● **WHAT IS REQUIRED**
Please transcribe only the lines that run from the line bearing "Task: Enable the Maintenance mode checkbox" to the end of the entries, keeping both end lines. Skip the pictures.

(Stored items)
>>>

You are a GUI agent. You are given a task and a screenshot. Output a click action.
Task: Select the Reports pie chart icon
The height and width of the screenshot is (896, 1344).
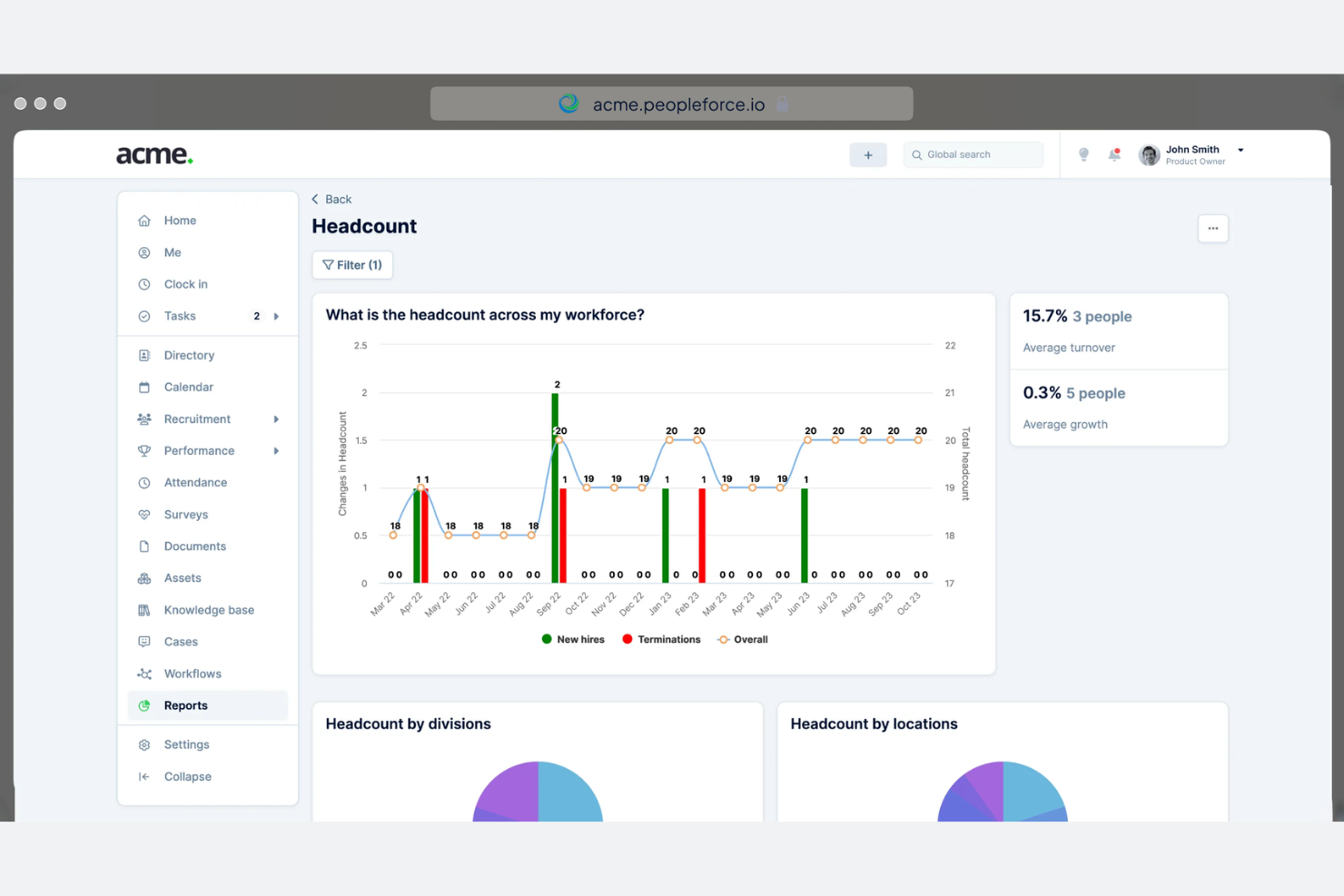click(x=143, y=705)
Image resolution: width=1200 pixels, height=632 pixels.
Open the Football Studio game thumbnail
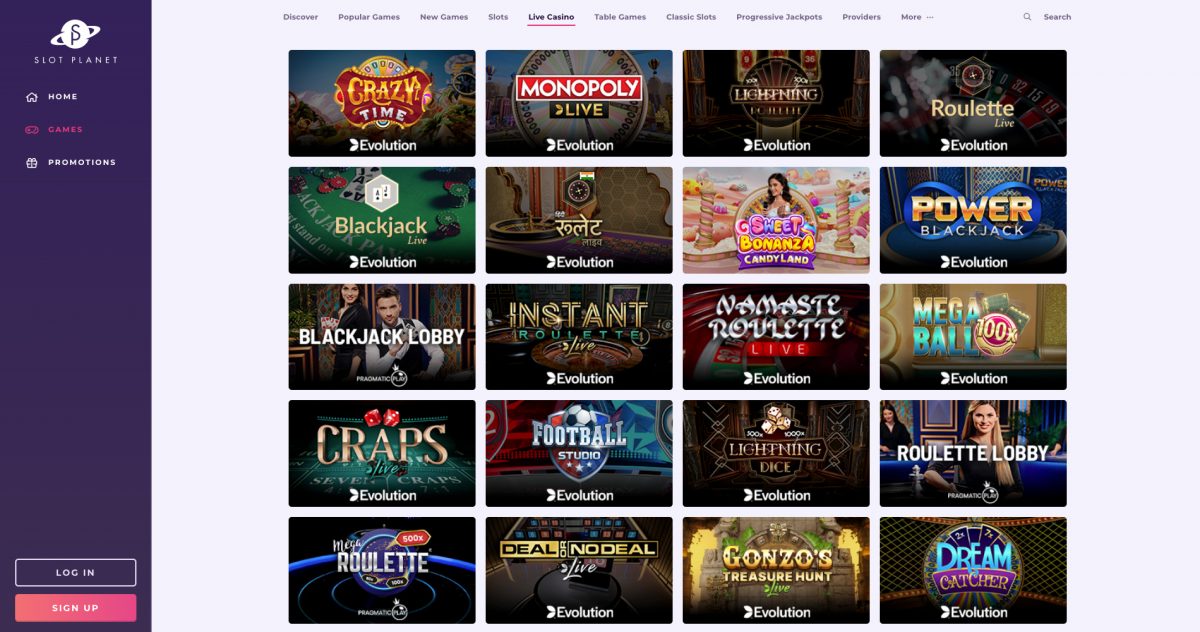tap(579, 454)
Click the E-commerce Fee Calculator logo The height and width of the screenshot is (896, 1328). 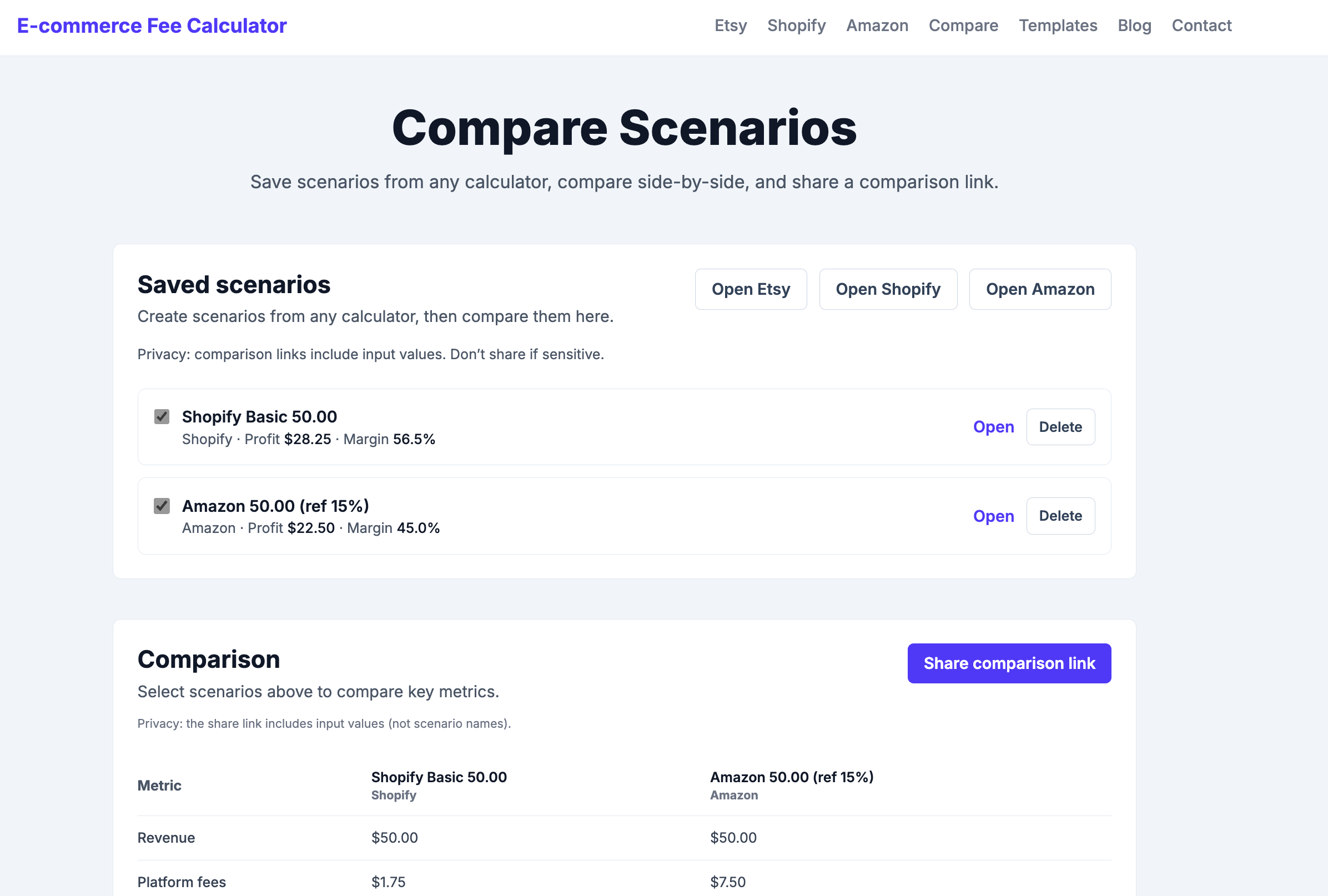click(152, 26)
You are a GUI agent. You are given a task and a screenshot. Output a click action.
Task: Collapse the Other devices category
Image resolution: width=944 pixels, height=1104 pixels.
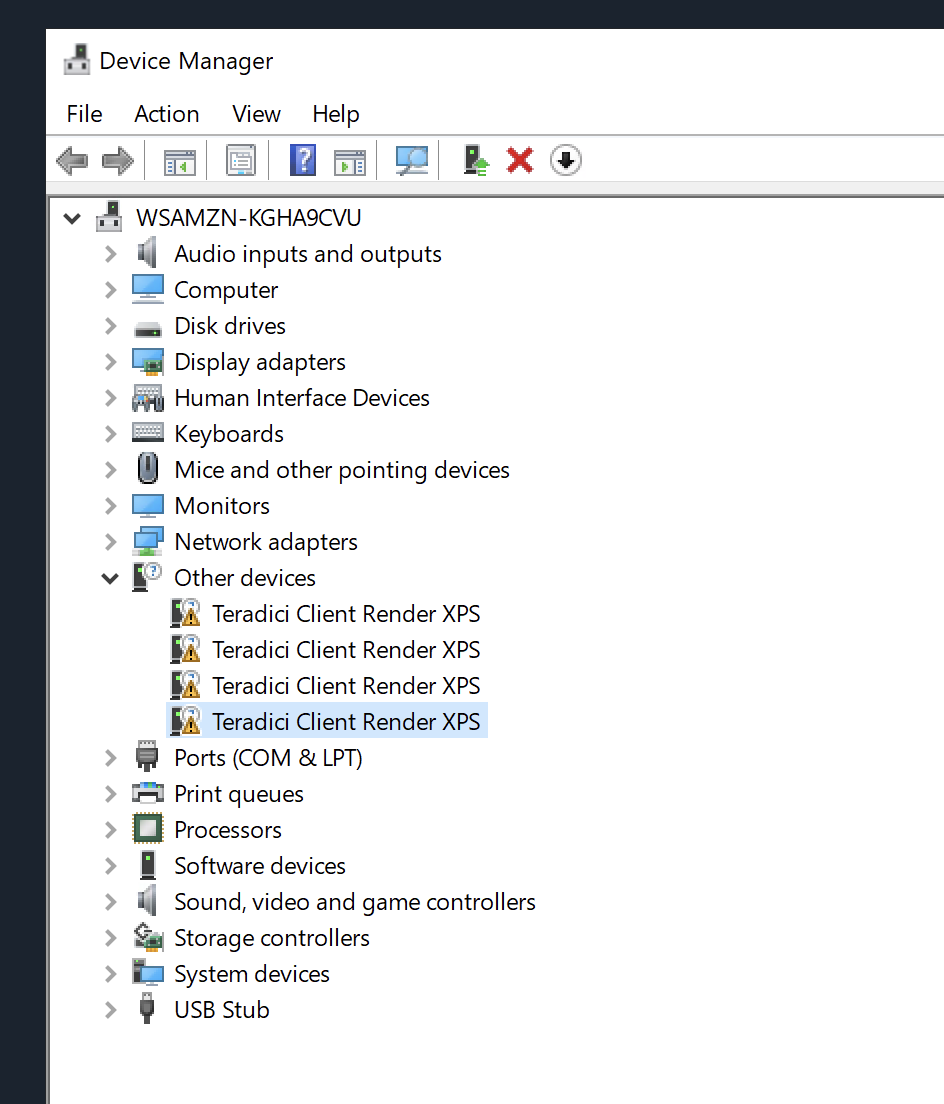[110, 578]

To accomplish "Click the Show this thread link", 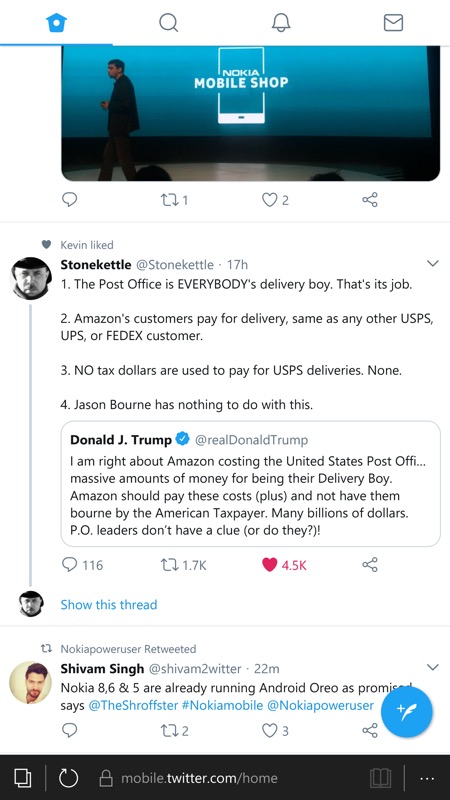I will pyautogui.click(x=109, y=605).
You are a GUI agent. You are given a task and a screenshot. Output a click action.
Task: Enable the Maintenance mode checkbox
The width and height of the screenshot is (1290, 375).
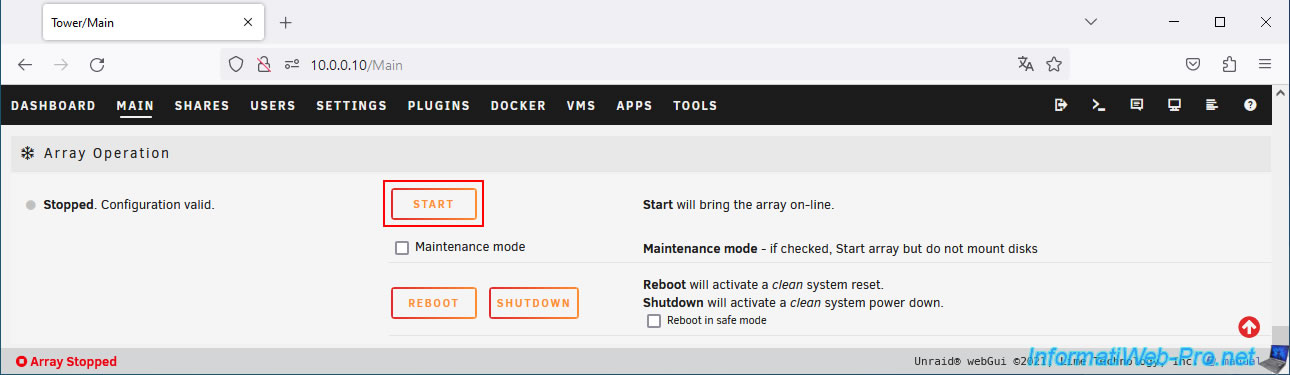coord(402,248)
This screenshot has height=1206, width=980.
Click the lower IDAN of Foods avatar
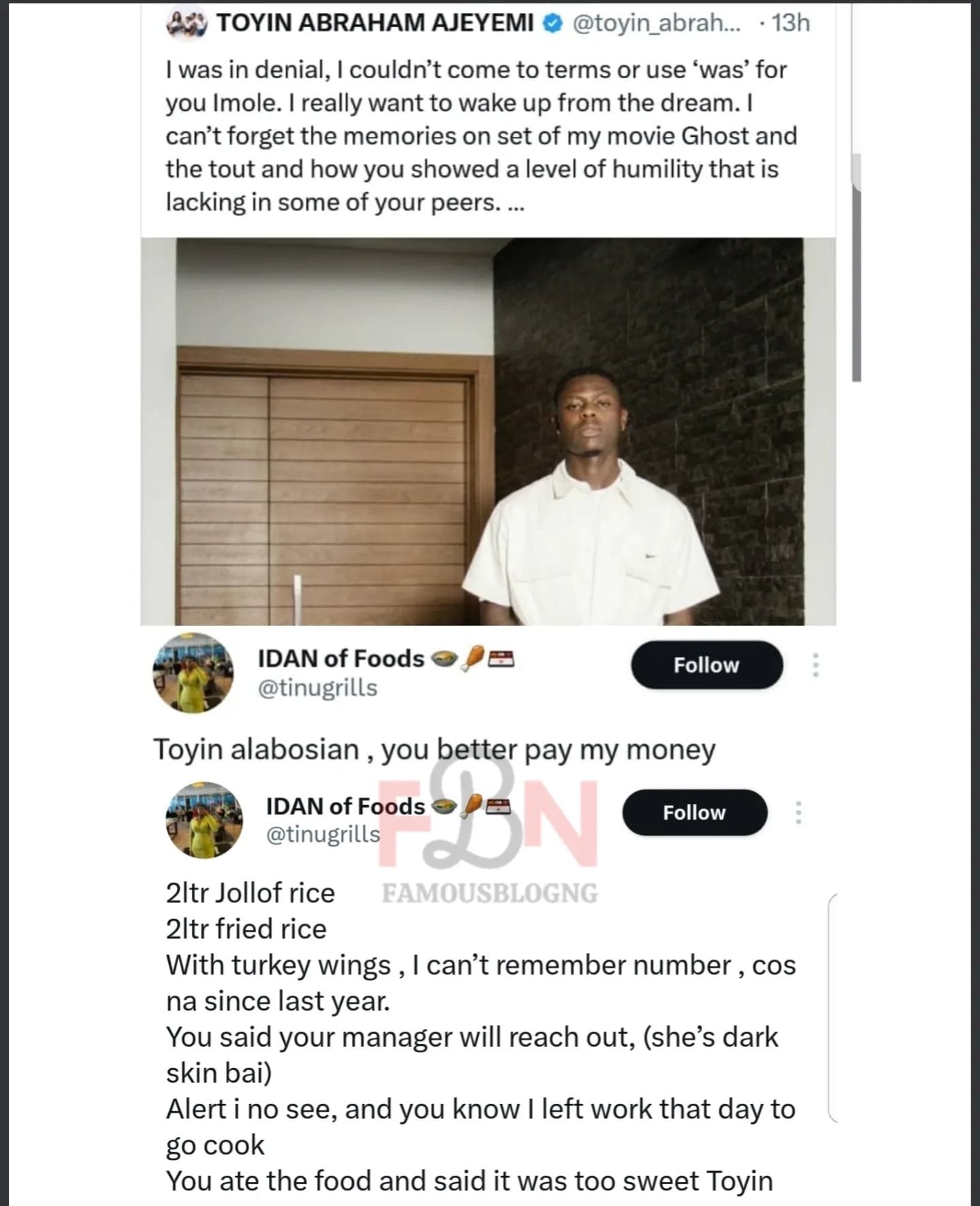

<<<

● **WRITTEN SOLUTION**
Task: Enable the Maintenance mode checkbox
The width and height of the screenshot is (1290, 375).
coord(402,248)
This screenshot has height=1206, width=980.
Click the lower IDAN of Foods avatar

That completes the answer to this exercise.